▶ GIVEN TEXT:
The Making of a Micro-Budget Road Movie, Part 1
This is the first installment of a ??-part series about directing my first feature. I'm reporting as I go along. I’ll be tracking the whole journey from writing the script to raising the funds to crewing up, casting, shooting, editing, and distributing the finished film.
2020 was going to be my year.
My new year's resolutions were as follows:
1. Make a feature.
2. Make a feature.
3. Make a feature.
On January 1, I started writing it. A micro-budget feature with lead roles for two close friends—actors I'd worked with for years when I was making theater in New York. One was still there, still doing it, and one was now in Perth, Australia, still doing it but also consumed with raising a toddler while her partner served four weeks on/four weeks off on an oil rigger. I planned to bring them to the West Coast of Canada in July, to the remote island where my dad lives.
I was embracing the constraints. Exploiting the resources at my disposal. I'd even written in the toddler.
I was confident I could scrape together the budget without resorting to crowd-funding. That was the plan. There were umpteen gorgeous exterior locations we could steal, and I was sure we could borrow a house or two. Houses enough for actors and our tiny crew to sleep comfortably. It would be like summer camp. Everyone was game to work for free. The biggest line-item in our budget was airfare.
And then—
Just as I was breaking story in the second act, 2020 fell apart.
For the first few weeks I was in grandiose denial. I doggedly kept writing, curling up in the bathtub to dictate dialogue into my phone while my partner conducted countless work Zooms in the living room. I obsessed about the fares for Perth to Vancouver. They seemed low. Should we pounce? I wrote a part for Gillian Anderson.
As the lockdown drew on, I was spending most of my time in the tub, but now I was filling it with water, sitting there until the water went cold, draining and refilling it, reading post-apocalyptic novels as my toes shriveled into prunes.
I felt lucky to have clean, running water as I read Station Eleven, A Song for a New Day, The Road.
Oh god, The Road. The Road is horrifying. And cinematic. Reader, in case you'd like an example of an effective line of description, here are three:
The barren, ridge-line trees, raw and black in the rain.
The long concrete sweeps of the interstate exchanges like the ruins of a vast funhouse against the distant murk.
The mummied dead everywhere.

▶ DATASET RECORDS:
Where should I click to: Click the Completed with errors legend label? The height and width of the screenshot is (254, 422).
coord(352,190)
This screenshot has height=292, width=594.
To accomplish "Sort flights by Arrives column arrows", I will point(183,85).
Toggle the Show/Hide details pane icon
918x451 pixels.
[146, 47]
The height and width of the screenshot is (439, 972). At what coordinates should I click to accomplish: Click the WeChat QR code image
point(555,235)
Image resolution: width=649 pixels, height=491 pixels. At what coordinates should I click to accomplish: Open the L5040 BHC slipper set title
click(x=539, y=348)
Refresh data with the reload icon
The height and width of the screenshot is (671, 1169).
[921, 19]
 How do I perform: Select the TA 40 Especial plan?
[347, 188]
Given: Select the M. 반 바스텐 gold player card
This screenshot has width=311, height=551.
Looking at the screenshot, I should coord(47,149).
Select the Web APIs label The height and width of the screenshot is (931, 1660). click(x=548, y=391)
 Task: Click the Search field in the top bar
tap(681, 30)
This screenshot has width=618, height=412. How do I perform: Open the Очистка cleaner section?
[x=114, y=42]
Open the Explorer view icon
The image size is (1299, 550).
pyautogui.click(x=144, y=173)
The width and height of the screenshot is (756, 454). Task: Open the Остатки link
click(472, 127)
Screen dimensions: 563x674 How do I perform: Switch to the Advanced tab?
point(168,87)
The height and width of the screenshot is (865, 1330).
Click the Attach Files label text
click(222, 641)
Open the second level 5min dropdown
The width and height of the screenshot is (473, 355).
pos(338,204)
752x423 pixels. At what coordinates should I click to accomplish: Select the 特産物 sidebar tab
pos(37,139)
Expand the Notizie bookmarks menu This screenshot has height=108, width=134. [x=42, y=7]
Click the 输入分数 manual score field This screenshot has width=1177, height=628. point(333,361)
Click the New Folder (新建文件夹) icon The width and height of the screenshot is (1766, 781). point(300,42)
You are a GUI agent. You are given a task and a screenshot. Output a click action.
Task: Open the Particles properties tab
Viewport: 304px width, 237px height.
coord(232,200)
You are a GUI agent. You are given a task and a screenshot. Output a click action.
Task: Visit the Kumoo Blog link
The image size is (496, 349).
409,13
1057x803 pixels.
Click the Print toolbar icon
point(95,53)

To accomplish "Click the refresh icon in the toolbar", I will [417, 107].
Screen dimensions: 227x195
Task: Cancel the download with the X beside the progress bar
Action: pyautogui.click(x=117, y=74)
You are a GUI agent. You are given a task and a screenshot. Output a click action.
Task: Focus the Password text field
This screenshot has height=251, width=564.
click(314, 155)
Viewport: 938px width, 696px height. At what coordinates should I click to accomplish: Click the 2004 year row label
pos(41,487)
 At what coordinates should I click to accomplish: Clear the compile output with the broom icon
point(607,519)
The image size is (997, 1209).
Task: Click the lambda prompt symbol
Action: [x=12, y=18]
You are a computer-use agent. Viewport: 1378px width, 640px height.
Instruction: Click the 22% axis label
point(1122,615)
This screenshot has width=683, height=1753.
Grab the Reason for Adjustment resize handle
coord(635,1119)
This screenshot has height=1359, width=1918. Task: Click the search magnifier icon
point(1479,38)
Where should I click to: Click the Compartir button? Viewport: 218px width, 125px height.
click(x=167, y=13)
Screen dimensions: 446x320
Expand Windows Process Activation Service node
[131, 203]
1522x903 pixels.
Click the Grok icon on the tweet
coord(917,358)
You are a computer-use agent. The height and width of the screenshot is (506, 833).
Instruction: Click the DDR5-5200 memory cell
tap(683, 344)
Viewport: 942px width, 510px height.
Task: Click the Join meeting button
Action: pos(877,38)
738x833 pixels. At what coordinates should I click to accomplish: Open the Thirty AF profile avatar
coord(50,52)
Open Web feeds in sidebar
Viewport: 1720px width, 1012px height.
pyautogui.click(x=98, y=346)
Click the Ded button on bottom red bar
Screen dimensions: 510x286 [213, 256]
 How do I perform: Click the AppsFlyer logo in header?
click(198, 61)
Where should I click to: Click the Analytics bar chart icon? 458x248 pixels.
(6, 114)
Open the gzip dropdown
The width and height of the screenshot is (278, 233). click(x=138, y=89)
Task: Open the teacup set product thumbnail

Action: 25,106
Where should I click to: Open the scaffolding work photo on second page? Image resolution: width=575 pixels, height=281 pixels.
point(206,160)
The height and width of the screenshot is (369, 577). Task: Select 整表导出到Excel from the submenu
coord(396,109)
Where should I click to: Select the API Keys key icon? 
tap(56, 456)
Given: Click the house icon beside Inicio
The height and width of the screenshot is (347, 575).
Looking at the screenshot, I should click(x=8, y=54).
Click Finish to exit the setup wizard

▶ WRITTEN TASK A: Output, without alteration, the passage of the essay on the micro-budget road movie that begins with the words "The Making of" and ends with "3. Make a feature.".
▶ WRITTEN TASK B: Express the lines of the records from the one containing "Task: Click the Search field in the top bar" through the one containing "pos(41,487)", inclusive, as a Markdown table with the columns Row and Line. Number the lines in order and omit any blank lines.

▶ FULL RESPONSE A:
The Making of a Micro-Budget Road Movie, Part 1
This is the first installment of a ??-part series about directing my first feature. I'm reporting as I go along. I’ll be tracking the whole journey from writing the script to raising the funds to crewing up, casting, shooting, editing, and distributing the finished film.
2020 was going to be my year.
My new year's resolutions were as follows:
1. Make a feature.
2. Make a feature.
3. Make a feature.

▶ FULL RESPONSE B:
| Row | Line |
|---|---|
| 1 |  Task: Click the Search field in the top bar |
| 2 | tap(681, 30) |
| 3 | This screenshot has width=618, height=412. How do I perform: Open the Очистка cleaner section? |
| 4 | [x=114, y=42] |
| 5 | Open the Explorer view icon |
| 6 | The image size is (1299, 550). |
| 7 | pyautogui.click(x=144, y=173) |
| 8 | The width and height of the screenshot is (756, 454). Task: Open the Остатки link |
| 9 | click(472, 127) |
| 10 | Screen dimensions: 563x674 How do I perform: Switch to the Advanced tab? |
| 11 | point(168,87) |
| 12 | The height and width of the screenshot is (865, 1330). |
| 13 | Click the Attach Files label text |
| 14 | click(222, 641) |
| 15 | Open the second level 5min dropdown |
| 16 | The width and height of the screenshot is (473, 355). |
| 17 | pos(338,204) |
| 18 | 752x423 pixels. At what coordinates should I click to accomplish: Select the 特産物 sidebar tab |
| 19 | pos(37,139) |
| 20 | Expand the Notizie bookmarks menu This screenshot has height=108, width=134. [x=42, y=7] |
| 21 | Click the 输入分数 manual score field This screenshot has width=1177, height=628. point(333,361) |
| 22 | Click the New Folder (新建文件夹) icon The width and height of the screenshot is (1766, 781). point(300,42) |
| 23 | You are a GUI agent. You are given a task and a screenshot. Output a click action. |
| 24 | Task: Open the Particles properties tab |
| 25 | Viewport: 304px width, 237px height. |
| 26 | coord(232,200) |
| 27 | You are a GUI agent. You are given a task and a screenshot. Output a click action. |
| 28 | Task: Visit the Kumoo Blog link |
| 29 | The image size is (496, 349). |
| 30 | 409,13 |
| 31 | 1057x803 pixels. |
| 32 | Click the Print toolbar icon |
| 33 | point(95,53) |
| 34 | To accomplish "Click the refresh icon in the toolbar", I will [417, 107]. |
| 35 | Screen dimensions: 227x195 |
| 36 | Task: Cancel the download with the X beside the progress bar |
| 37 | Action: pyautogui.click(x=117, y=74) |
| 38 | You are a GUI agent. You are given a task and a screenshot. Output a click action. |
| 39 | Task: Focus the Password text field |
| 40 | This screenshot has height=251, width=564. |
| 41 | click(314, 155) |
| 42 | Viewport: 938px width, 696px height. At what coordinates should I click to accomplish: Click the 2004 year row label |
| 43 | pos(41,487) |